What you need to do: Among the entries below, please repeat exactly and only the lines from the line containing "You are a computer-use agent. The width" to the line containing "Given: Click the browser back arrow", both lines included.

Stored items

_ _ _ _ _ _ _

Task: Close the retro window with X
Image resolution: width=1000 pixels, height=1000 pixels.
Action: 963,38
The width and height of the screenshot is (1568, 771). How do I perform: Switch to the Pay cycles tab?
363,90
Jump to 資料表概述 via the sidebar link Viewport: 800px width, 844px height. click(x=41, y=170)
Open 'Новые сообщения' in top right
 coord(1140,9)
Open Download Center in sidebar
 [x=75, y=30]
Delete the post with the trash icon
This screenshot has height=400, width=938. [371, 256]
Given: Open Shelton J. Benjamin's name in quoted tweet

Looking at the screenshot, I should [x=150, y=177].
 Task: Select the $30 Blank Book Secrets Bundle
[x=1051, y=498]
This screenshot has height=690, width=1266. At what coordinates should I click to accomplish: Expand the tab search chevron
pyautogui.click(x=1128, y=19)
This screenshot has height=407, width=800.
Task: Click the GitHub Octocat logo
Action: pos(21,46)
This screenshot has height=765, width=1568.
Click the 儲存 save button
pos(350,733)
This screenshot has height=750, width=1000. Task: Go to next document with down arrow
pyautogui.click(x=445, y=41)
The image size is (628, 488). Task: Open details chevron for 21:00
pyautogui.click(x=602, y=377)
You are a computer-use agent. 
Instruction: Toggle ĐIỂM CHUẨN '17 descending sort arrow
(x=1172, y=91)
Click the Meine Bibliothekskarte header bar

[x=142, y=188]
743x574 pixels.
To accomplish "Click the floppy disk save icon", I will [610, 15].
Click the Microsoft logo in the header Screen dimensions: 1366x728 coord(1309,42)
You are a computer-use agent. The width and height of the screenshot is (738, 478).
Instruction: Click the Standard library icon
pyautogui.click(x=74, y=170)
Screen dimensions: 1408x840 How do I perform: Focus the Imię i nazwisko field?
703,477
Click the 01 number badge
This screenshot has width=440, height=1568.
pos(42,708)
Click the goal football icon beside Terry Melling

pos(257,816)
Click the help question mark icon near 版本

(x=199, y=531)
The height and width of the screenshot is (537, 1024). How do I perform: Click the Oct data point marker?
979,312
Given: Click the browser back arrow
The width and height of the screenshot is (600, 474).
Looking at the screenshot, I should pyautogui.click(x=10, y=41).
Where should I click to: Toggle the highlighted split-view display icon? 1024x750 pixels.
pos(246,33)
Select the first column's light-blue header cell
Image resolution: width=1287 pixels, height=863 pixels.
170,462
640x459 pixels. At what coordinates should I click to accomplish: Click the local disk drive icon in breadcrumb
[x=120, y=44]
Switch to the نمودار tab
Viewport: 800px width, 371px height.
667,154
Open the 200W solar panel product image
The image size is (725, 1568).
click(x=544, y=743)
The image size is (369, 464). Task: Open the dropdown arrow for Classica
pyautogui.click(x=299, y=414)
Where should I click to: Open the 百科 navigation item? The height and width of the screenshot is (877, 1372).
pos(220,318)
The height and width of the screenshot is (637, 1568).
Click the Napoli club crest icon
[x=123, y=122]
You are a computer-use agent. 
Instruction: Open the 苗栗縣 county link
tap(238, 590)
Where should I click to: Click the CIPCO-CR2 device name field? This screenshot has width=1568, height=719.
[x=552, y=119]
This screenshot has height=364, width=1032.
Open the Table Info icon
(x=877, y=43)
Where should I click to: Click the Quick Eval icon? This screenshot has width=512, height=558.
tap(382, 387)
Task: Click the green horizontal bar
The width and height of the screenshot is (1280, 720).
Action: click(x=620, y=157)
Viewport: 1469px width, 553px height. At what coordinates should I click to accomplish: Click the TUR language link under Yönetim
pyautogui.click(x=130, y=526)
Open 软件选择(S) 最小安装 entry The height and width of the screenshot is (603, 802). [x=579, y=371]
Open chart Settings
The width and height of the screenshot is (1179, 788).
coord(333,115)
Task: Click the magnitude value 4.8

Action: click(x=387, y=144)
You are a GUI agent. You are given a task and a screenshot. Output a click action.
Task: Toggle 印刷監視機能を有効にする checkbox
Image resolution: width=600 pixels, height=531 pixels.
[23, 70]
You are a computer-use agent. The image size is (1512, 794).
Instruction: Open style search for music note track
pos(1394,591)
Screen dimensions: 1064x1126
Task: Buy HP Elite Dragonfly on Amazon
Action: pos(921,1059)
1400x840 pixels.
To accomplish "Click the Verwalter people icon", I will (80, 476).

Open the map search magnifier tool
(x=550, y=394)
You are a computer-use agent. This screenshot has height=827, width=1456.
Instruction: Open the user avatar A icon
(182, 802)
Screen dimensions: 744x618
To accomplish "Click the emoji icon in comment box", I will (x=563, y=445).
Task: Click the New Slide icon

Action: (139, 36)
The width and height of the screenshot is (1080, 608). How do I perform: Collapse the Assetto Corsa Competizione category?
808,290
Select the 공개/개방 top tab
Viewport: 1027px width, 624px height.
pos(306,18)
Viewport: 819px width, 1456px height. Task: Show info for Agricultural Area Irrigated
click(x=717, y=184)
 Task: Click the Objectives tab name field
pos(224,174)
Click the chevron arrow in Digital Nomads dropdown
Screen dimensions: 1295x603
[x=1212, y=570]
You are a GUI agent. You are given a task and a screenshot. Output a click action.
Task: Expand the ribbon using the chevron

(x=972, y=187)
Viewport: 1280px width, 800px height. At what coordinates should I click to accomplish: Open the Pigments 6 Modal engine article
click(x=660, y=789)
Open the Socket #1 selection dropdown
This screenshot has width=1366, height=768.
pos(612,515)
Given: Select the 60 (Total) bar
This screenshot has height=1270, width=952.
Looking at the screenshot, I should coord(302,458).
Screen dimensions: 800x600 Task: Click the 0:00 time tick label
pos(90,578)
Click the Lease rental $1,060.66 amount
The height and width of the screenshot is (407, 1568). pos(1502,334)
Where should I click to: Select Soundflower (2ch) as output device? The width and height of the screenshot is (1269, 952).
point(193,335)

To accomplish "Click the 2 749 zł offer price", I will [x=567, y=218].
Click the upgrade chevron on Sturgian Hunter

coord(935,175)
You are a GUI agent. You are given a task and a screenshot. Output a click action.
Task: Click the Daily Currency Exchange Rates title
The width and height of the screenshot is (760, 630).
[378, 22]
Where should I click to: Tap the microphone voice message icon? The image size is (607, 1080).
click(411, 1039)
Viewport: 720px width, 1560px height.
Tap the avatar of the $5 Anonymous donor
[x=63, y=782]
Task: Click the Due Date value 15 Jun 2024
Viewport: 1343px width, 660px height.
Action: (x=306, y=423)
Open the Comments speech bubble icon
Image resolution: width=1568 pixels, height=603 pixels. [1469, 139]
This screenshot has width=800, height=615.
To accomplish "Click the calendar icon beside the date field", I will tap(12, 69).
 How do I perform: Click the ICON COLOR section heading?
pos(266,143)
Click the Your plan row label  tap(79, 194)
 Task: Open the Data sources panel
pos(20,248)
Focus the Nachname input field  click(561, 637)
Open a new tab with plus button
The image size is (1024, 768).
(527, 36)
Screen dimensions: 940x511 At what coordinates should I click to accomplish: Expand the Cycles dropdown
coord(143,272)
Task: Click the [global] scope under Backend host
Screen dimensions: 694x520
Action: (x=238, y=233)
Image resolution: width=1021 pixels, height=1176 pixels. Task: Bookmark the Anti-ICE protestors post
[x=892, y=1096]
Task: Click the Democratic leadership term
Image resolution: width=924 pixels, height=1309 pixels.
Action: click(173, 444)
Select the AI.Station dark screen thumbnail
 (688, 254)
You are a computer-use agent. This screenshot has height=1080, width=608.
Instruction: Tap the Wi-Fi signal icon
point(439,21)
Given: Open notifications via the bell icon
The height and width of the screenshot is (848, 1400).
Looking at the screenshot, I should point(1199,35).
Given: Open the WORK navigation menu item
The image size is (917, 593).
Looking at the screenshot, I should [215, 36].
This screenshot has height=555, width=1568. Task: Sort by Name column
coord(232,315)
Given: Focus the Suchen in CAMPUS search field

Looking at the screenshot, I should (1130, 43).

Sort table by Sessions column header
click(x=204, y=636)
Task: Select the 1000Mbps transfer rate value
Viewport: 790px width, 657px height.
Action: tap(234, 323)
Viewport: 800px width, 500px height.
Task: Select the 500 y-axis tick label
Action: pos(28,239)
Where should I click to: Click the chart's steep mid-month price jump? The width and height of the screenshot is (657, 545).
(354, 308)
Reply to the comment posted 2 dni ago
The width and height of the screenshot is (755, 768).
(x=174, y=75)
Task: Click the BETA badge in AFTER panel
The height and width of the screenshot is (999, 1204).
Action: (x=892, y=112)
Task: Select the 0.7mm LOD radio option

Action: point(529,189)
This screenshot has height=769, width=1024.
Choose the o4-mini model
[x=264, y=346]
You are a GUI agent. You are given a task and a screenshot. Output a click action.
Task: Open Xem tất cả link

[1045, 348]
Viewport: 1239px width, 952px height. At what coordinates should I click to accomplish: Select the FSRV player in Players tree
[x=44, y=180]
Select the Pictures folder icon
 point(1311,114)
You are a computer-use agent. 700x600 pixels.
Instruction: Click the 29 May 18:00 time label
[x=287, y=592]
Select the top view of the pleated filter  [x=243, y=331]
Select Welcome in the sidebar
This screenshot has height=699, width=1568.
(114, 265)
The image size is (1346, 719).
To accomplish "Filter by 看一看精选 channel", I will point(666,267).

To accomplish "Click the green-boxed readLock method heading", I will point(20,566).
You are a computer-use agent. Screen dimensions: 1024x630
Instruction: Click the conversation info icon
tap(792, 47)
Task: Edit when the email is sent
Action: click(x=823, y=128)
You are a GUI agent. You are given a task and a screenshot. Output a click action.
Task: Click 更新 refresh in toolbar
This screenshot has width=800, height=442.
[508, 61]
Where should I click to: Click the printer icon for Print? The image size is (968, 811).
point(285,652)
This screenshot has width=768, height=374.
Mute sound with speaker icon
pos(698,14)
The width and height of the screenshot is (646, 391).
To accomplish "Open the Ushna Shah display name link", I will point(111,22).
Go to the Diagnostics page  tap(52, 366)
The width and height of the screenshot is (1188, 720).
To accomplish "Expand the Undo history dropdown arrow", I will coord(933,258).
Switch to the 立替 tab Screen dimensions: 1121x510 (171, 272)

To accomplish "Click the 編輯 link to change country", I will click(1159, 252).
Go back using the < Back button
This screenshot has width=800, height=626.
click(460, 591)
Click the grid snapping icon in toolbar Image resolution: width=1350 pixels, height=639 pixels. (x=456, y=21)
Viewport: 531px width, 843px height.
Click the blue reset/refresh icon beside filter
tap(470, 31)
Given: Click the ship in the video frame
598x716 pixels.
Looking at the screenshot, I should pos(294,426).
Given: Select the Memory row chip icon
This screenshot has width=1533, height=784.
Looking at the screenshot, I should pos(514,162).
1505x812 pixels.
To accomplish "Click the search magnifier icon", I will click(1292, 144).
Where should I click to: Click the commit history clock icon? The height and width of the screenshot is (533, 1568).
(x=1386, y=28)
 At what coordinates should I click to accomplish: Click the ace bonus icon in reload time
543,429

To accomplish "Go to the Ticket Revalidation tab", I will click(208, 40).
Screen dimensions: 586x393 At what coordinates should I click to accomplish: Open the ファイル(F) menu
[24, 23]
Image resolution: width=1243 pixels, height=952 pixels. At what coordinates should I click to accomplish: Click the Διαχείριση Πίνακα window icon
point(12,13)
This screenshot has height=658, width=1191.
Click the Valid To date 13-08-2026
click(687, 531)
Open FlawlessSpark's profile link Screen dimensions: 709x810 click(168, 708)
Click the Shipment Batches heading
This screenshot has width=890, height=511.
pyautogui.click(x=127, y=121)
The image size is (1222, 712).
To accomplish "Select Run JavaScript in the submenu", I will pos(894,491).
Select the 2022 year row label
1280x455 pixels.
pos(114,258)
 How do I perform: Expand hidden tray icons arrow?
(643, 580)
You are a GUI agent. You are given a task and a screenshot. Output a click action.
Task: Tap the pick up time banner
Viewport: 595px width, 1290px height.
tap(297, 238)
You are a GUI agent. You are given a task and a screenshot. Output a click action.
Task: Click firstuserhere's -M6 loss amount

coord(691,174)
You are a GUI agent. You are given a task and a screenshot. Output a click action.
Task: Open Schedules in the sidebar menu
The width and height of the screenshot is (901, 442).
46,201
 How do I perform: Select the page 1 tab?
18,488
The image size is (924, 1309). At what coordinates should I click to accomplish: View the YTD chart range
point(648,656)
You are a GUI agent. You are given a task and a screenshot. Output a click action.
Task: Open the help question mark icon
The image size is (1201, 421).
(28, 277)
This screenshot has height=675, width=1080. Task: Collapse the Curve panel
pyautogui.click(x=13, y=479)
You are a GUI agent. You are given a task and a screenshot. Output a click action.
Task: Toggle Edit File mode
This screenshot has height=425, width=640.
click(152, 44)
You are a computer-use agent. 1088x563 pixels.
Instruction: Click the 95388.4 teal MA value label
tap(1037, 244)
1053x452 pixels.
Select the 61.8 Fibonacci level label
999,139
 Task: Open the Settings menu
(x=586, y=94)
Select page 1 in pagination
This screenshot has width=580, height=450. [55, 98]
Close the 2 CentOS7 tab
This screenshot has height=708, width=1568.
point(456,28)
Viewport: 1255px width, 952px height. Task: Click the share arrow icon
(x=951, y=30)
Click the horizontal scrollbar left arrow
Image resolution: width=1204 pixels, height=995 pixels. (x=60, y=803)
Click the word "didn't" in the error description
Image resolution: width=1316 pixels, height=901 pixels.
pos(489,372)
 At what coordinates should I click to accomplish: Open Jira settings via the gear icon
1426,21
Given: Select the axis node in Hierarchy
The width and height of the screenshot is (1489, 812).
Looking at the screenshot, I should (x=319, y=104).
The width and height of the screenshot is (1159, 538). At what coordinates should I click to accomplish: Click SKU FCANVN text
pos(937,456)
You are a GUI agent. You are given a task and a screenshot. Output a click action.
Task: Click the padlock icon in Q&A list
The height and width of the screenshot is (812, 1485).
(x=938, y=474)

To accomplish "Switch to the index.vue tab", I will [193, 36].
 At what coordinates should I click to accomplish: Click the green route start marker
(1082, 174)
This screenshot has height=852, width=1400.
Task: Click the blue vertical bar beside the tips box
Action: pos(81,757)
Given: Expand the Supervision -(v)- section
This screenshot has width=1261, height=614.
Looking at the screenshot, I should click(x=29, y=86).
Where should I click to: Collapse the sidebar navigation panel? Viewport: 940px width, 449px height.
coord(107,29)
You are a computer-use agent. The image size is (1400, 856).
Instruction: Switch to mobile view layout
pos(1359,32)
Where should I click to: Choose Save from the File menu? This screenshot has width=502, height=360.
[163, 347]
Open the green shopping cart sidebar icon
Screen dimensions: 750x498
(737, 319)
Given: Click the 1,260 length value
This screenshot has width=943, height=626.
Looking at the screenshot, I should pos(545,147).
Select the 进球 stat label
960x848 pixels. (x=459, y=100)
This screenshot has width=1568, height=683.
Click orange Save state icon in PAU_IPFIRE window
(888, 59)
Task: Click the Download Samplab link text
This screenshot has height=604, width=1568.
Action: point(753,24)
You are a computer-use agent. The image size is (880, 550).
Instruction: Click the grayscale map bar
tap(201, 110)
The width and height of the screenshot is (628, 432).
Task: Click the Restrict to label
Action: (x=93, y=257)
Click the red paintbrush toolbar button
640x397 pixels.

_ _ _ _ _ _ _

Task answer:
You are a computer-use agent. The width and height of the screenshot is (738, 478).
Instruction: Click the Standard library icon
pyautogui.click(x=74, y=170)
Screen dimensions: 1408x840 How do I perform: Focus the Imię i nazwisko field?
703,477
Click the 01 number badge
This screenshot has width=440, height=1568.
pos(42,708)
Click the goal football icon beside Terry Melling

pos(257,816)
Click the help question mark icon near 版本

(x=199, y=531)
The height and width of the screenshot is (537, 1024). How do I perform: Click the Oct data point marker?
979,312
Given: Click the browser back arrow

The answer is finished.